La lotta delle donne afgane
«Abbasso i talebani!». Questo è ciò che le donne hanno scritto sui muri delle città in Afghanistan dopo che il gruppo fondamentalista ha preso il potere. E sono scese in piazza per protestare giorni dopo. La loro resistenza è eroica e storica. Quando i talebani hanno assunto il governo nel 1996 e hanno imposto il burqa, le donne hanno cominciato a indossarlo. Non avevano altra scelta. Ma hanno adottato, come hanno continuato a sostenere, il «burqa contro il burqa». Lo hanno usato per contrabbandare informazioni e documenti che avrebbero rivelato chi erano i talebani e ampliato la coscienza di altre donne afgane.

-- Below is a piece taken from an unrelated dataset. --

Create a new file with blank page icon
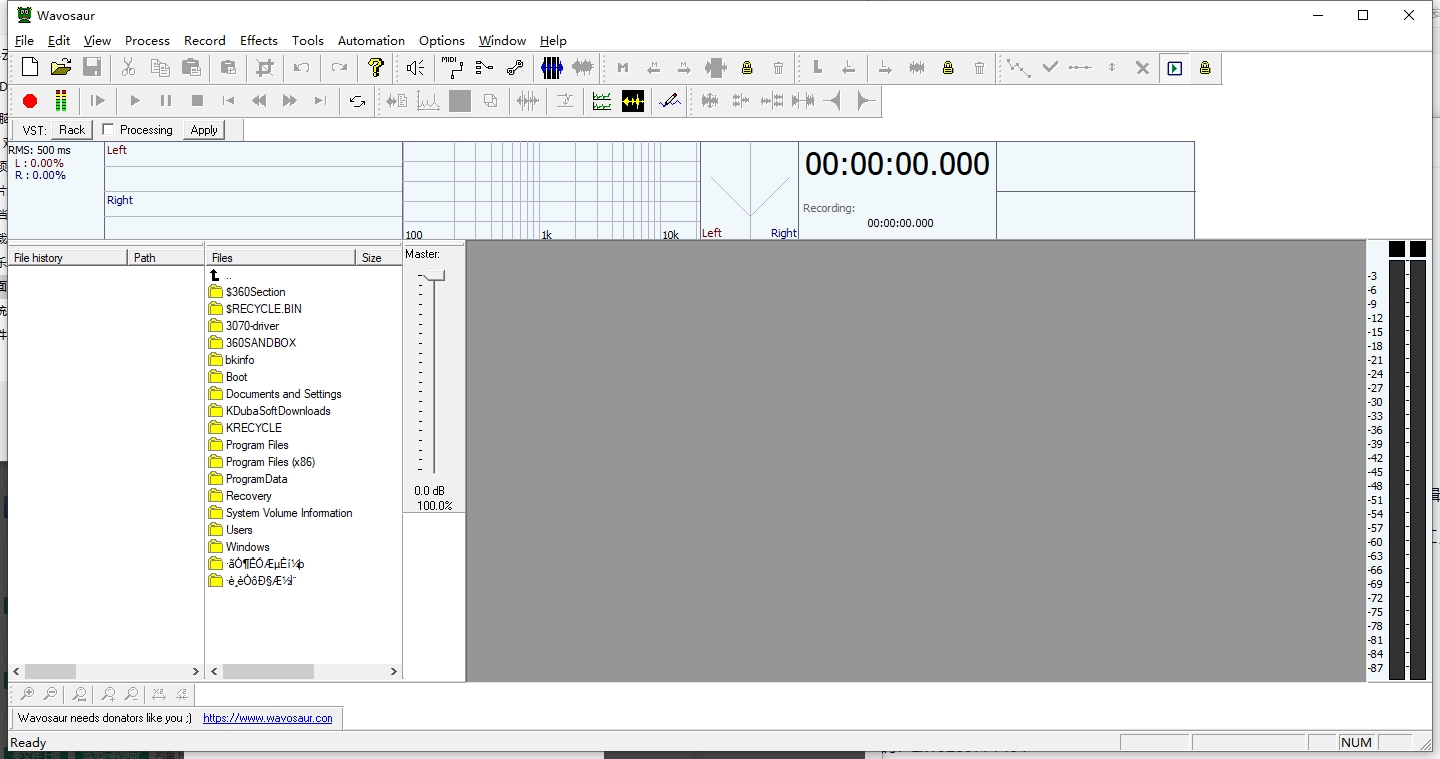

Il movimento femminista in Afghanistan ha una tradizione di lotta e assicura che sta preservando la sua sicurezza - opera, ovviamente, in clandestinità - ma non sarà messo a tacere. Rawa, la più antica organizzazione del Paese, dice che questa volta il movimento delle donne nel suo insieme può allargare la sua resistenza. Ha fatto avanzare la sua coscienza in mezzo alla barbarie imperialista e fondamentalista. E si prepara a mobilitare il popolo afgano, la cui maggioranza non è rappresentata dai talebani, in questa nuova fase di lotta, ora senza gli occupanti. Contrariamente, quindi, a quanto credevano anche le femministe liberali - la cui attenzione è concentrata sull'oppressione maschile, ignorando che questa è uno strumento del capitalismo e dell'imperialismo - le donne afgane non hanno bisogno di essere salvate o civilizzate per il loro bene. Qualsiasi organizzazione che voglia mobilitarsi in solidarietà deve prima sentire quello che dicono, sollevare la denuncia contro la struttura sociale di classe e l'imperialismo. Il discorso opposto serve alle occupazioni, alle colonizzazioni, che lasciano una scia di devastazione, miseria, molto dolore e sofferenza.
Le coraggiose donne afgane hanno bisogno di un sostegno incondizionato nelle loro lotte. Di fronte alla propaganda imperialista, il mondo ha fatto orecchie da mercante a ciò che le femministe locali gridavano, e ha banalizzato l'occupazione. Che sia diverso ora. Hanno bisogno di riconquistare l'uguaglianza proclamata nella costituzione afgana del 1964-1973, che implica la liberazione da tutti i loro oppressori e sfruttatori. E quindi di far rispettare i loro diritti, di scegliere come vogliono comportarsi o vestirsi. Sia velato che non velato, e lo stesso vale per il burqa.